Refine the evaluation benchmark

After running the initial evaluation, you may need to refine it. This step is iterative, with the end goal of having a benchmark that fully aligns with business objectives, so your measurements of the GenAI model's performance against it are meaningful.

Artifact Refinement involves refining or developing new evaluation artifacts:

  • Ground truth labels: Add ground truth labels to ensure evaluators are accurate.
  • Criteria: Adjust the criteria based on performance or new enterprise requirements.
  • Data slices: Add new slices based on identified gaps or underperforming areas.
  • Prompts; Refine prompts to ensure that the evaluation covers all necessary aspects of the use case.

For each artifact, here are some refinement steps you might consider.

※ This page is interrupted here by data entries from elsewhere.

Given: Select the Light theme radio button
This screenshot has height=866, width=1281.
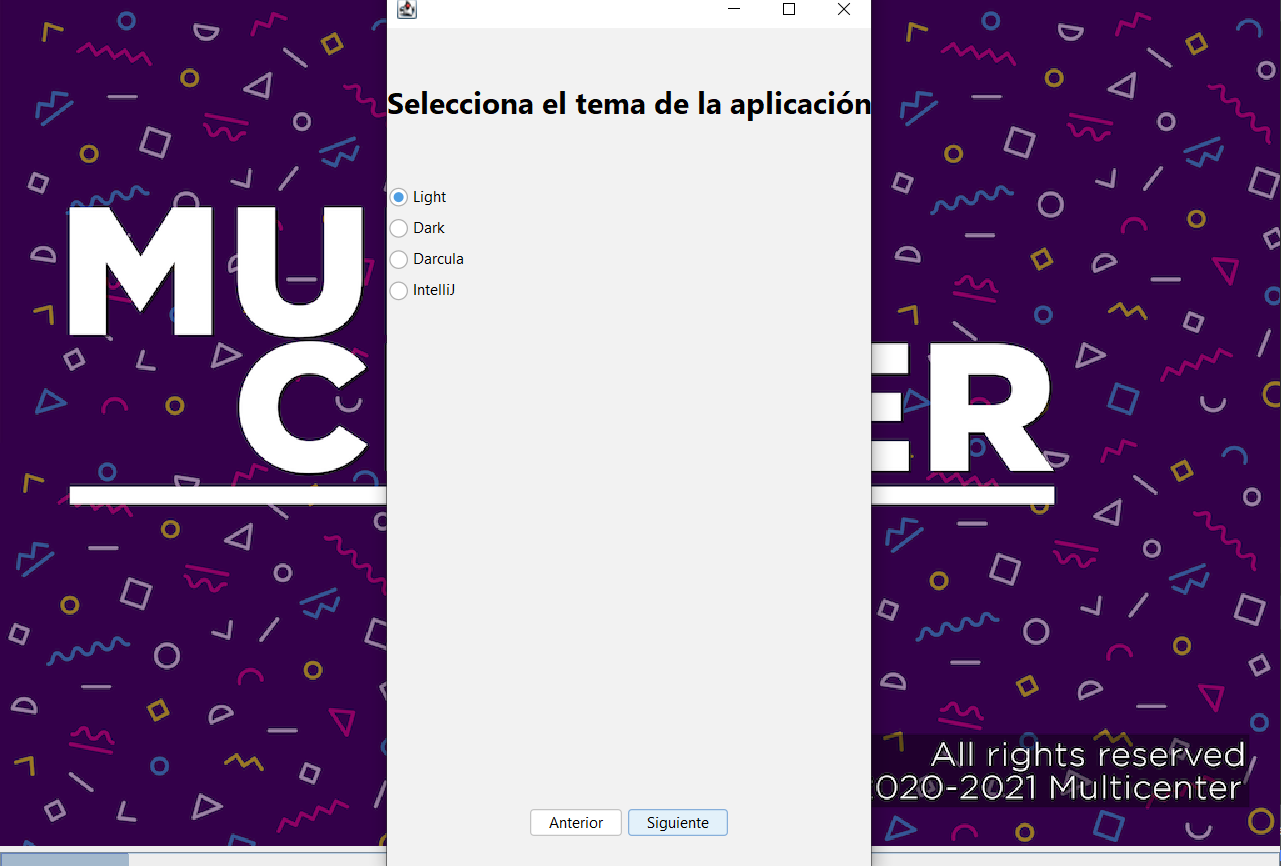Looking at the screenshot, I should [399, 197].
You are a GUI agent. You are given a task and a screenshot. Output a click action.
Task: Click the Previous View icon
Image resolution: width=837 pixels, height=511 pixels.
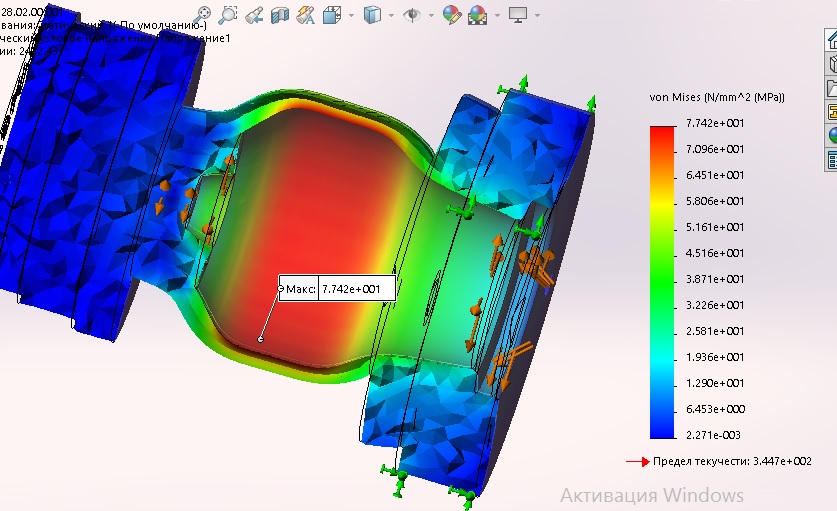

To follow along with an example of how to use Snorkel's evaluation framework, see the Evaluate GenAI output tutorial.

Ground truth labels

After running the first round of evaluators, Snorkel recommends collecting a small number of ground truth labels for the relevant, defined criteria to ensure the evaluators are accurate. To do this:

  1. Create a batch with that specific criterion.
  2. Assign your subject matter experts to review that batch so you can collect ground truth labels from your subject matter experts in that batch. Commit these labels as ground truth. For more information, read about annotation.
  3. Add ground truth evaluators and re-run the evaluation.
  4. Compare the ground truth evaluator with the programmatic evaluator for that criterion. If the numbers are similar, you can trust the evaluator going forward and don't need to collect ground truth labels for this criterion in each iteration. If the numbers are not similar, you should compare the places where the ground truth and evaluator disagree and improve the evaluator to better understand these situations.
    note

    If your evaluators are already validated, you can skip subject matter expert (SME) annotation. For example, an enterprise-specific pre-trained PII/PHI model may not require SME annotation for the use case.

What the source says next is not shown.